Yes, mallable iron bell ends were available for rigid up until the days of PVC.


----------



## FranklinsApprentice (Apr 15, 2012)

I liked all of it except the "radical right" comment.


----------



## HARRY304E (Sep 15, 2010)

FranklinsApprentice said:


> I liked all of it except the "radical right" comment.

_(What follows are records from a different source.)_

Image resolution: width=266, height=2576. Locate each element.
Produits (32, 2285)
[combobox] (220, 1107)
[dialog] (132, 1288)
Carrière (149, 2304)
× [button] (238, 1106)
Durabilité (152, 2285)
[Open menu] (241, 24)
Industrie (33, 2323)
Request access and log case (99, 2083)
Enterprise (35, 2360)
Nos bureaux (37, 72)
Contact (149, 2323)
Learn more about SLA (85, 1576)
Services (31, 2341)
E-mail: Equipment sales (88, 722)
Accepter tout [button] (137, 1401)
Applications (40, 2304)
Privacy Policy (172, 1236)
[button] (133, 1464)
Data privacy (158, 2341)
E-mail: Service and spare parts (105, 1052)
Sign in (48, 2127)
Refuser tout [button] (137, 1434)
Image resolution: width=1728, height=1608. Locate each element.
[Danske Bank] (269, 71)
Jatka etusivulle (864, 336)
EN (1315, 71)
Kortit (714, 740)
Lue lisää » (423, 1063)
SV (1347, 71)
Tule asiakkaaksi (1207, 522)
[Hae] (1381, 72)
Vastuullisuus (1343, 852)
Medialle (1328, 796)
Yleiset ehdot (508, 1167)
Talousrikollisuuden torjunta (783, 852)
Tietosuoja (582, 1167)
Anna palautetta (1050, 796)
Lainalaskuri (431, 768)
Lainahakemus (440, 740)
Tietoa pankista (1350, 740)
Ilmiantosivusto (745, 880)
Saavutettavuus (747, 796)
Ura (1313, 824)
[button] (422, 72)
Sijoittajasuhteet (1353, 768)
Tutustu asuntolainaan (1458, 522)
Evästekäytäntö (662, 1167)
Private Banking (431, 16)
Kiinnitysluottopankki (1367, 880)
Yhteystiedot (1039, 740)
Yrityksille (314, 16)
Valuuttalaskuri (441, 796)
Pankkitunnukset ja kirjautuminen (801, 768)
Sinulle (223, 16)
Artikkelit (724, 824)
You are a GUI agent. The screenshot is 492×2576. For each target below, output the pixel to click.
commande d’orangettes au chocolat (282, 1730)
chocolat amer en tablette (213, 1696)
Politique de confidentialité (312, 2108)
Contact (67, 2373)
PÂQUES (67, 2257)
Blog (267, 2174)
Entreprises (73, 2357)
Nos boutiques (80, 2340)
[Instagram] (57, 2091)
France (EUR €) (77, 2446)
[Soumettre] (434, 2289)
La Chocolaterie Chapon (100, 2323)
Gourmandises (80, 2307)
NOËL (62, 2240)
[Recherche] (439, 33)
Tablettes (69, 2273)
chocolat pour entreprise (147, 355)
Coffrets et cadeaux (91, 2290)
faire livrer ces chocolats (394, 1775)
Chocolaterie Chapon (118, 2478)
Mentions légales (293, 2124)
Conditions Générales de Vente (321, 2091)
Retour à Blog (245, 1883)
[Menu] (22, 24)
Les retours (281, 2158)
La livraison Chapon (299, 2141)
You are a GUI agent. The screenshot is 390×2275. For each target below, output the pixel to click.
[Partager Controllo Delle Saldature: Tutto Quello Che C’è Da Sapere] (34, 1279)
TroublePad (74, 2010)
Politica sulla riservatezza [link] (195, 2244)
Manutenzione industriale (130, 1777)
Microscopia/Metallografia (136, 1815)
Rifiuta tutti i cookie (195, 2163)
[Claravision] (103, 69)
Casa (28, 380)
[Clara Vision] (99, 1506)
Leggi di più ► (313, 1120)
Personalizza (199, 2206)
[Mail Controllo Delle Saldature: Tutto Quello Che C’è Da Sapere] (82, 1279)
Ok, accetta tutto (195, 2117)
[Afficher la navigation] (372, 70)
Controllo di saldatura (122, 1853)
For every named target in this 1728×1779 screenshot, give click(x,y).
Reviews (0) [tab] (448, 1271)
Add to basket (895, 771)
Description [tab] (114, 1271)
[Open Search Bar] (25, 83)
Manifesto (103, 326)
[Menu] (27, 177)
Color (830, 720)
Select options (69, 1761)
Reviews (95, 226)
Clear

Same here, but lets just leave that alone at the OP's request..:thumbsup:

Still busy?


----------



## FranklinsApprentice (Apr 15, 2012)

HARRY304E said:


> Same here, but lets just leave that alone at the OP's request..:thumbsup:
> 
> Still busy?


I'm ok with unions, as long as they stay out of politics 

So far, yes.


----------



## BBQ (Nov 16, 2010)

HARRY304E said:


> but lets just leave that alone at the OP's request..:thumbsup:


This :thumbsup:


----------



## 480sparky (Sep 20, 2007)

I saw but one person who I would say with confidence is under 35 years old.


----------



## HARRY304E (Sep 15, 2010)

480sparky said:


> I saw but one person who I would say with confidence is under 35 years old.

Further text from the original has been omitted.